Stronach/Schenk: Zuverdienstgrenzen beim Kinderbetreuungsgeld sinnvoll erhöhen

Wahl des geeigneten Modells muss einfacher werden

Wien (OTS) - Eine längere Wahlmöglichkeit zwischen den verschiedenen Varianten des Kinderbetreuungsgeldes fordert Team Stronach Familiensprecherin Martina Schenk. Im Falle der Zuverdienstgrenze verlangt sie "zumindest eine kräftige Erhöhung", dann müssten die Auswirkungen evaluiert werden.

Der Vorstoß von Familienminister Mitterlehner, die Zuverdienstgrenze beim Kinderbetreuungsgeld fast zu verdoppeln, "ist ein Schritt in die richtige Richtung", so Schenk. Denn gerade Jungfamilien müssten "jeden Euro, jeden Cent, zweimal umdrehen." Schenk erinnert aber, dass die "Familie die Keimzelle unserer Gesellschaft ist. Deshalb muss auch die Kinderbetreuung vor den Zuverdienst gehen!"

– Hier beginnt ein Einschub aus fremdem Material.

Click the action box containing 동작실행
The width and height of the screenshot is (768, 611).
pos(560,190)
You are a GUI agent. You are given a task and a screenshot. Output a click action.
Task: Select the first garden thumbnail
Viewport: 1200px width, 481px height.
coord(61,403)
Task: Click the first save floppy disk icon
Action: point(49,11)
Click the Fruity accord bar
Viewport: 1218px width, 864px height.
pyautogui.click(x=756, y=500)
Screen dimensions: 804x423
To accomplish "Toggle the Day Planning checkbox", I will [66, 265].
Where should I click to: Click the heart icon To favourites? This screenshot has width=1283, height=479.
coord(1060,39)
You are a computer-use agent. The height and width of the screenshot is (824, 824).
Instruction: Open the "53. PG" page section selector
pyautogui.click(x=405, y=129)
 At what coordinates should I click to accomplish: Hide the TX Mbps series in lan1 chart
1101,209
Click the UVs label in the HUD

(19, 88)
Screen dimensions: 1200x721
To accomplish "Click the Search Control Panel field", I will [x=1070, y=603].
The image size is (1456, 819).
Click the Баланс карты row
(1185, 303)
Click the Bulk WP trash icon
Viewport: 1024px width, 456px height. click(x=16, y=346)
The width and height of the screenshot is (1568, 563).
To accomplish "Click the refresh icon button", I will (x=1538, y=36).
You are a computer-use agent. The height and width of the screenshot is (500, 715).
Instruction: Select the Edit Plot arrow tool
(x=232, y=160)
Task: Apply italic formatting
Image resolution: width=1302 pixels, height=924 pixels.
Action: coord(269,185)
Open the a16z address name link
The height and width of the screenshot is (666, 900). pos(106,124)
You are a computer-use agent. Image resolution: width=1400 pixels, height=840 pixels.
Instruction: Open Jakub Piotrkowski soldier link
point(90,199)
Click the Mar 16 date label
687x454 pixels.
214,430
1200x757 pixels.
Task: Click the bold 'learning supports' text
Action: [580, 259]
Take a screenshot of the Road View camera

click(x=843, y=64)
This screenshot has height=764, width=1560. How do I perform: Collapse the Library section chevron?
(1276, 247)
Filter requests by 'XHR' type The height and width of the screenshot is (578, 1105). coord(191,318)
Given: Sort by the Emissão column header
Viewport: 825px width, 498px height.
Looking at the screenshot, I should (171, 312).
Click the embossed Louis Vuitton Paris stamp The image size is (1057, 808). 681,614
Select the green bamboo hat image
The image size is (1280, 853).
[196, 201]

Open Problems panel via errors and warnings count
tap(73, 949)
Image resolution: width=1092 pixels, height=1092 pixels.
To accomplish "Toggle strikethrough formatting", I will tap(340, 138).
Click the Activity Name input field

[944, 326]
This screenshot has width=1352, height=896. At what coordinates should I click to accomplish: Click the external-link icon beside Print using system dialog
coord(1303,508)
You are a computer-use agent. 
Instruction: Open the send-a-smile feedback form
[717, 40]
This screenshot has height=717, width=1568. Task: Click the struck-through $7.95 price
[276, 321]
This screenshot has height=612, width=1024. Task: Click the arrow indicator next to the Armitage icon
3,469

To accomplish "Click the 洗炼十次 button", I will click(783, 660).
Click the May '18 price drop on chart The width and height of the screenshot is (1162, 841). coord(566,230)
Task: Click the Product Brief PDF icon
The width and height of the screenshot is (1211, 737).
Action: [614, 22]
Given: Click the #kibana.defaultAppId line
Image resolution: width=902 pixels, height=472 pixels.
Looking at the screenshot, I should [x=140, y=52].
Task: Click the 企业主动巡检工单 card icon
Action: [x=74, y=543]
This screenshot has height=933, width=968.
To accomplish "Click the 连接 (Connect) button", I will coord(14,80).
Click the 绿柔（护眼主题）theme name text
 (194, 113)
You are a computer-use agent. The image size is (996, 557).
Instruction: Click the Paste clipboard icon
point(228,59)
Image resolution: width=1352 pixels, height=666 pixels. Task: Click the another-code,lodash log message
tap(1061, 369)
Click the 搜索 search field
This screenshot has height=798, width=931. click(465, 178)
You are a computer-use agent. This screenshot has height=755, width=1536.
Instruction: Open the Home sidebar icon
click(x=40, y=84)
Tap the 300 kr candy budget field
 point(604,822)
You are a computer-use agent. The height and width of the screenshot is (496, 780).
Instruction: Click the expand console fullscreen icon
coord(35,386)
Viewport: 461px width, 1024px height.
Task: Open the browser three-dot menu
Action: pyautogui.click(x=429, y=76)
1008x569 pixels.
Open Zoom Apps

"In der Praxis müssen sich die Änderungen durch den Familienzuwachs erst einspielen - und das dauert länger, als die derzeit vorgegebene Wahlmöglichkeit beim Kinderbetreuungsgeld von zwei Wochen", erklärt Schenk. Viele Familien würden erst nach einigen Wochen einen Überblick haben, ob sich in ihrem Fall die gewählte Variante sinnvoll ausgeht. "Zumindest sechs Monate sollten daher die Eltern die Chance haben, das ursprünglich gewählte Modell noch zu ändern", verlangt Schenk mehr Praxisbezug.